(Collected data)
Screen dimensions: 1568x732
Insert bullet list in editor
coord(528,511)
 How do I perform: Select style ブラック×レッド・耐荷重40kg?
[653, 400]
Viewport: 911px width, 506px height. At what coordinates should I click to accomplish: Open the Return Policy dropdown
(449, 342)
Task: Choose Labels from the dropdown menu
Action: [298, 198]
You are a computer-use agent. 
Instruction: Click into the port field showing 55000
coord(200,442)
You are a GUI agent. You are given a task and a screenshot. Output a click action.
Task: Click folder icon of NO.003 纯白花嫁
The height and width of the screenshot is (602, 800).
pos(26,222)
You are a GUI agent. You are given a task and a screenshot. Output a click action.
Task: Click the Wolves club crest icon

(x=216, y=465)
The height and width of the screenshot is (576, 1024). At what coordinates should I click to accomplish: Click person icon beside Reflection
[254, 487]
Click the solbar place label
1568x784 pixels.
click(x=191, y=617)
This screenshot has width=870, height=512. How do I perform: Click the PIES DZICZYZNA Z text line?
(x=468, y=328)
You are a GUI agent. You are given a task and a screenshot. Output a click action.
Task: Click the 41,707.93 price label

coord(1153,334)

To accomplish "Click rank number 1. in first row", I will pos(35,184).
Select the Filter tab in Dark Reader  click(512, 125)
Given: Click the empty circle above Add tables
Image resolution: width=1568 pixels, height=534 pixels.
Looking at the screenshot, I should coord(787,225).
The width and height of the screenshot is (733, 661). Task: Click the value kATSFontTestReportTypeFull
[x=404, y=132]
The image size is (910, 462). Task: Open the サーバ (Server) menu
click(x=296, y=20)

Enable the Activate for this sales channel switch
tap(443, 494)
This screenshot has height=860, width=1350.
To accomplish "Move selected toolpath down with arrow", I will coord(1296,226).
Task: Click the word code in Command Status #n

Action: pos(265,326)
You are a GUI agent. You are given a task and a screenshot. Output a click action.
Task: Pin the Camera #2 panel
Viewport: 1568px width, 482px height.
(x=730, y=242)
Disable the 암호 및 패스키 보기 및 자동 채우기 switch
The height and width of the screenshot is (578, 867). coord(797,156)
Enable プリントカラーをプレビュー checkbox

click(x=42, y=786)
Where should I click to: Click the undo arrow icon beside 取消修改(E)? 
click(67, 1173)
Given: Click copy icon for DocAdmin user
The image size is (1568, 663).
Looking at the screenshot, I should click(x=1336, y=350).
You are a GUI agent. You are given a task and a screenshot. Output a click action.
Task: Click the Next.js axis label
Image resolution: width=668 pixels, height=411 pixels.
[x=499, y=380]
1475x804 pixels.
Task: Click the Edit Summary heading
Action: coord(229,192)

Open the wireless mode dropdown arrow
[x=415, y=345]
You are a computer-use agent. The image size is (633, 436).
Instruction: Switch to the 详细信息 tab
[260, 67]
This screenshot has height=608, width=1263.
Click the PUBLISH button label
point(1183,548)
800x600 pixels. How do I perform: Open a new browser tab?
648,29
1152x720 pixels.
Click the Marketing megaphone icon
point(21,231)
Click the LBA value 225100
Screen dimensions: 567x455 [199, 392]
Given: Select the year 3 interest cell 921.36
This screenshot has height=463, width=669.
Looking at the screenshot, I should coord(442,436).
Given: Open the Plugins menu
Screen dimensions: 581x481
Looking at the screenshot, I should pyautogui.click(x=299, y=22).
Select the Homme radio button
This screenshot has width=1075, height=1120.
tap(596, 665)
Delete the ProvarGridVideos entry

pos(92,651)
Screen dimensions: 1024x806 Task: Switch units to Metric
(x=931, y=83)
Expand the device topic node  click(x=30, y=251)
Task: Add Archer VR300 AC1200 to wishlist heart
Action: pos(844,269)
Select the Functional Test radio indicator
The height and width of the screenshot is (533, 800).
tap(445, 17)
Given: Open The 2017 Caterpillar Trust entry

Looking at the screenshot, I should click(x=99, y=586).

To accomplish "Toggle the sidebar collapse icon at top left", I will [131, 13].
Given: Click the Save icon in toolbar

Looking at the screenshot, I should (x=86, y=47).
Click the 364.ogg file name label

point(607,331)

_Task objective:_
Note each line above that contains "will" and copy it out.

_Solved problem:_
To accomplish "Click rank number 1. in first row", I will pos(35,184).
To accomplish "Move selected toolpath down with arrow", I will coord(1296,226).
To accomplish "Toggle the sidebar collapse icon at top left", I will [131, 13].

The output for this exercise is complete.